**Activity:** Within the material below, transcribe exactly the lines from the one holding "Task: Click info" through the one holding "Task: Open the BoSCoC", keeping both ends and skipping the rest.

>>>

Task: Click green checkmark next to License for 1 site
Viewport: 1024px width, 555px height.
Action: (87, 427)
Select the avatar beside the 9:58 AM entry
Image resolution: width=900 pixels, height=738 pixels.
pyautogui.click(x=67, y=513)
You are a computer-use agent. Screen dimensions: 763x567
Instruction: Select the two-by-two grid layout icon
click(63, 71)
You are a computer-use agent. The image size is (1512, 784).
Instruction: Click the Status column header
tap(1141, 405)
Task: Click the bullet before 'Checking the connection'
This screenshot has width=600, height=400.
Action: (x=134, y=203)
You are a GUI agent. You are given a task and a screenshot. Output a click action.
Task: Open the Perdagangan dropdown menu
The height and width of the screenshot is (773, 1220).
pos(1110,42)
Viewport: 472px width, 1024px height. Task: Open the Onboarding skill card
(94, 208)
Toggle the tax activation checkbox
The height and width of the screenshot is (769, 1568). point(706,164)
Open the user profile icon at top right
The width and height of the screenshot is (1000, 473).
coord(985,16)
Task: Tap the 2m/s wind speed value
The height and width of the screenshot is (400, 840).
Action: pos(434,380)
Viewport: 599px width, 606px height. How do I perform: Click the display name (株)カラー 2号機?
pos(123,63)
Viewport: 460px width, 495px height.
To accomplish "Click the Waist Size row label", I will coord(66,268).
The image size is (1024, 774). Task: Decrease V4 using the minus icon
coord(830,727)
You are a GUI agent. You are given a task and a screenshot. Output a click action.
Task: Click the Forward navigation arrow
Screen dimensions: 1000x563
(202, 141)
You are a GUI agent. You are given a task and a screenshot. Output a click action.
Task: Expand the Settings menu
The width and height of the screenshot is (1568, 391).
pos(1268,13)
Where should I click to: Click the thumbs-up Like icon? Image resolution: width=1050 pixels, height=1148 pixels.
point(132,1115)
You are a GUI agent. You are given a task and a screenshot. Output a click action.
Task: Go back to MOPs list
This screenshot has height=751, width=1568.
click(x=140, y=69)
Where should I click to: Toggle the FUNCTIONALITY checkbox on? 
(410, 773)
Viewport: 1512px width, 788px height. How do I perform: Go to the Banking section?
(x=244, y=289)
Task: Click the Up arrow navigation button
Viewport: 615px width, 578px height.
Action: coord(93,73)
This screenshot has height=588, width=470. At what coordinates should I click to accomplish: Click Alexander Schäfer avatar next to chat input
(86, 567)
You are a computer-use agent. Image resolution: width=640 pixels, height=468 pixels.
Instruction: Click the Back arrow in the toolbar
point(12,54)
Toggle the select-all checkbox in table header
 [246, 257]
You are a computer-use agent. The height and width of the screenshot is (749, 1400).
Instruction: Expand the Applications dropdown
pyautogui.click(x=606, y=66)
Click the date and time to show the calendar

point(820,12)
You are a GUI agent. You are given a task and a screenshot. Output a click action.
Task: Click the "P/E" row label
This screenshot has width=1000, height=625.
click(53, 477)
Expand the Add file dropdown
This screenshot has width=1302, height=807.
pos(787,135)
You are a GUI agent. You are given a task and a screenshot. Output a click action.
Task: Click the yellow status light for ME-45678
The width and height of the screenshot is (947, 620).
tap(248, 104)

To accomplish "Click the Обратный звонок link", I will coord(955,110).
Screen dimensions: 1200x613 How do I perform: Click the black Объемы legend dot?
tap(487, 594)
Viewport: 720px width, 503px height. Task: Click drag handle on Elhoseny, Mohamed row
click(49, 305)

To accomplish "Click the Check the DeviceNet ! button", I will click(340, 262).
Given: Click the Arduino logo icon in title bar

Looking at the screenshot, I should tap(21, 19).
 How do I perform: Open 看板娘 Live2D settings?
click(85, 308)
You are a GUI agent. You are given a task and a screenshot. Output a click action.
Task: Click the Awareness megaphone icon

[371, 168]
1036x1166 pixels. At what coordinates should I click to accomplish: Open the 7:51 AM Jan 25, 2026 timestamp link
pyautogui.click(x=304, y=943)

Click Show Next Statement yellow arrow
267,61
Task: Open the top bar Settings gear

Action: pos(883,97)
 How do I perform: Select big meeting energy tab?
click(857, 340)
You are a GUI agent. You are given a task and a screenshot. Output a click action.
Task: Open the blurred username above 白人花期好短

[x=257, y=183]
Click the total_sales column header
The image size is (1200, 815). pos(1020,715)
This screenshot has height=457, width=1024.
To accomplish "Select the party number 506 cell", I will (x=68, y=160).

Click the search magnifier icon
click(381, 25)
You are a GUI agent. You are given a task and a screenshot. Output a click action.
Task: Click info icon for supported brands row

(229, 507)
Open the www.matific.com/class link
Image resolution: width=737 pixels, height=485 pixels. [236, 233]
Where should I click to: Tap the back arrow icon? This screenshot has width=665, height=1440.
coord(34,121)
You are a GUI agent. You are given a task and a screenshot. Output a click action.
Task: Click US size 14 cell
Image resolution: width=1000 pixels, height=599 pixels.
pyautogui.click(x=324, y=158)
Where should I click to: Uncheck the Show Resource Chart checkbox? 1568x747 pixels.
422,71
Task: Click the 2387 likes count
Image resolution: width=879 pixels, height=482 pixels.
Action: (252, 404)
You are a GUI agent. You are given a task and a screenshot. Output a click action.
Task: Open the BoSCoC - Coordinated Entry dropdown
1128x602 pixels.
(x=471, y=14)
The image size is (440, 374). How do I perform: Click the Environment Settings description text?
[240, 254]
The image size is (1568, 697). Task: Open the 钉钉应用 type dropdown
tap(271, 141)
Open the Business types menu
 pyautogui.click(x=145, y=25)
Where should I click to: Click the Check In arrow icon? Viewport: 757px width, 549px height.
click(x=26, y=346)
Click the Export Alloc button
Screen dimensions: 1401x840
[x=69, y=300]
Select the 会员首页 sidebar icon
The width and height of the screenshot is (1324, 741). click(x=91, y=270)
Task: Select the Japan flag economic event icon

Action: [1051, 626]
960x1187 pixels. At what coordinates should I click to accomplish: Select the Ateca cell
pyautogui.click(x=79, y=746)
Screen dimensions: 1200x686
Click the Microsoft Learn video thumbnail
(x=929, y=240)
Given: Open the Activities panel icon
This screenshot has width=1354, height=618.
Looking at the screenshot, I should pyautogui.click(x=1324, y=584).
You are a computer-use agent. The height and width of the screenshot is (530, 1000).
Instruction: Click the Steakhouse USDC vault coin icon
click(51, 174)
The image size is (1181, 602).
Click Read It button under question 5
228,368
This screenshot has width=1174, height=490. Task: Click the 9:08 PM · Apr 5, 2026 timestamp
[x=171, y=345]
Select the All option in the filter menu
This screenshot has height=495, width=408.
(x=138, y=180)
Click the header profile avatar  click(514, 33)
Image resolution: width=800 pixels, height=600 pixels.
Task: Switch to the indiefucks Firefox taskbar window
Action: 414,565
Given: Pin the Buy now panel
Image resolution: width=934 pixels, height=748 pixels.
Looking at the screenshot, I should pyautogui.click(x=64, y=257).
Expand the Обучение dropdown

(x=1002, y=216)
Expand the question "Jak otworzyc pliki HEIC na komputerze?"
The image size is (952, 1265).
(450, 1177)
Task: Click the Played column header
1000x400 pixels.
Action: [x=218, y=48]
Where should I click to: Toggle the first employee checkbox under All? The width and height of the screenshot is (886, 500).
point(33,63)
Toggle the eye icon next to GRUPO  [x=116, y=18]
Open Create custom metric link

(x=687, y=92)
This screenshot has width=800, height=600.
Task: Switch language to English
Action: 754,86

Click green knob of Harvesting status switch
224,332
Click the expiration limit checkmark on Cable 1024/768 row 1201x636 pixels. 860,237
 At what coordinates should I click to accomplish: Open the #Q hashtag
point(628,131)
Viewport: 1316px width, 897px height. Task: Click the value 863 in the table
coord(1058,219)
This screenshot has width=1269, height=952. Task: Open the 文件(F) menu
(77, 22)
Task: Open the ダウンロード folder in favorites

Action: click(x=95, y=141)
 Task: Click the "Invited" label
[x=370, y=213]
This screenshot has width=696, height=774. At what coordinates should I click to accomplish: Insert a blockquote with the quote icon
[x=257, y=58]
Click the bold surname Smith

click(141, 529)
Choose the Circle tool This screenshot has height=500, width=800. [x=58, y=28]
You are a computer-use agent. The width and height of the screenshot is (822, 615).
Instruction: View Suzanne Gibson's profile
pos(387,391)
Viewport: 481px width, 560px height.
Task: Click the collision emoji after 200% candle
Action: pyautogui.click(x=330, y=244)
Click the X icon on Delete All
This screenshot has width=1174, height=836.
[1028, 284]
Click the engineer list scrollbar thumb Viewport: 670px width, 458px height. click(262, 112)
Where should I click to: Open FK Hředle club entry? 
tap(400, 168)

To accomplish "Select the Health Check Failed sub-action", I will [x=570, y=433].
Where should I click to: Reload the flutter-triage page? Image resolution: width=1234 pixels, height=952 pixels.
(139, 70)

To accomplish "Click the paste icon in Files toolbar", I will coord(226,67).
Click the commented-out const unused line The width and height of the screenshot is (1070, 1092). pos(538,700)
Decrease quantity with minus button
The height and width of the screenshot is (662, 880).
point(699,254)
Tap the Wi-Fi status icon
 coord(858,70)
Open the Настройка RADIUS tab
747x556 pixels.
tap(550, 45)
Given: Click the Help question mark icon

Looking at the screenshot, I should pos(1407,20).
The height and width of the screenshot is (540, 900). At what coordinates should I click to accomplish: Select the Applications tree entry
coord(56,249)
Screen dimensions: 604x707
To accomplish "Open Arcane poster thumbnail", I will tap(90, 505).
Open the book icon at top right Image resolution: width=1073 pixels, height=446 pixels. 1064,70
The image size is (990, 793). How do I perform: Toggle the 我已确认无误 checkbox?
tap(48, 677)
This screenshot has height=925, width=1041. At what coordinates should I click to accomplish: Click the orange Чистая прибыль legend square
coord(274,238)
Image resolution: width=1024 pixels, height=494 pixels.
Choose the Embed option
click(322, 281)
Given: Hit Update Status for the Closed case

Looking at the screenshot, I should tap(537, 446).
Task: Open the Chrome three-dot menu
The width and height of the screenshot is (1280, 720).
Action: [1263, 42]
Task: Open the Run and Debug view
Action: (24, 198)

<<<

**Task response:**
Task: Click info icon for supported brands row

(229, 507)
Open the www.matific.com/class link
Image resolution: width=737 pixels, height=485 pixels. [236, 233]
Where should I click to: Tap the back arrow icon? This screenshot has width=665, height=1440.
coord(34,121)
You are a GUI agent. You are given a task and a screenshot. Output a click action.
Task: Click US size 14 cell
Image resolution: width=1000 pixels, height=599 pixels.
pyautogui.click(x=324, y=158)
Where should I click to: Uncheck the Show Resource Chart checkbox? 1568x747 pixels.
422,71
Task: Click the 2387 likes count
Image resolution: width=879 pixels, height=482 pixels.
Action: (252, 404)
You are a GUI agent. You are given a task and a screenshot. Output a click action.
Task: Open the BoSCoC - Coordinated Entry dropdown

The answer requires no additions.